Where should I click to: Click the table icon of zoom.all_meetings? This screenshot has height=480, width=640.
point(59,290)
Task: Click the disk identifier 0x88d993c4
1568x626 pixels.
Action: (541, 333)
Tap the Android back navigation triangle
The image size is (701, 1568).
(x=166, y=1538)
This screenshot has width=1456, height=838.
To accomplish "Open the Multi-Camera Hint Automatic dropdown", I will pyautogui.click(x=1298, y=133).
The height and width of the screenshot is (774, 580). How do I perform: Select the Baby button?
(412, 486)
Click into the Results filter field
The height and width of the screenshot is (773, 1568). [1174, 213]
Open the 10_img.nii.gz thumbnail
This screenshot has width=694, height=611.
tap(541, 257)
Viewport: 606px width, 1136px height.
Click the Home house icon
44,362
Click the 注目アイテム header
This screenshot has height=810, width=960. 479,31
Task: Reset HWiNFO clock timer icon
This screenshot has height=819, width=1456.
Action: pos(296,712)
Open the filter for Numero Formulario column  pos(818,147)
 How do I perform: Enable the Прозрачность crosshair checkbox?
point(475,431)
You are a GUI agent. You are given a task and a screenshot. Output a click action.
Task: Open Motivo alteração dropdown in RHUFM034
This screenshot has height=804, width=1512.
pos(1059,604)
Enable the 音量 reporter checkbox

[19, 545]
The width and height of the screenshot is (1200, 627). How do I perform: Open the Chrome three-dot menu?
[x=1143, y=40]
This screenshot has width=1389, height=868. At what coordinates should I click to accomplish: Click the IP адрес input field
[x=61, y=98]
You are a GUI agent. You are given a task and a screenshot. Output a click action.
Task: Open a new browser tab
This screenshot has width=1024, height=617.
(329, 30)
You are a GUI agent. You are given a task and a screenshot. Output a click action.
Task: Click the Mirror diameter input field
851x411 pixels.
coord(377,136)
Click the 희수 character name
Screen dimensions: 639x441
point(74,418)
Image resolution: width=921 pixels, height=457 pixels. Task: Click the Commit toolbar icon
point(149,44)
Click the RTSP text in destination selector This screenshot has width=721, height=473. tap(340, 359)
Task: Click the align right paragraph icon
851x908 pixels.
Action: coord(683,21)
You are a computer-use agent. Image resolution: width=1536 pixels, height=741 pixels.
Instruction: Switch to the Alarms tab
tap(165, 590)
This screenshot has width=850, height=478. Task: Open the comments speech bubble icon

__PROMPT__: Copy out every line of the entries, from the line with "Open the filter" up to and including the line with "[x=61, y=98]", in full, shifting each click coordinate by -19.

__TASK OUTPUT__:
Open the filter for Numero Formulario column  pos(799,128)
 How do I perform: Enable the Прозрачность crosshair checkbox?
point(456,412)
You are a GUI agent. You are given a task and a screenshot. Output a click action.
Task: Open Motivo alteração dropdown in RHUFM034
This screenshot has height=804, width=1512.
pos(1040,585)
Enable the 音量 reporter checkbox

[0, 526]
The width and height of the screenshot is (1200, 627). How do I perform: Open the Chrome three-dot menu?
[x=1124, y=21]
This screenshot has width=1389, height=868. At what coordinates should I click to accomplish: Click the IP адрес input field
[x=42, y=79]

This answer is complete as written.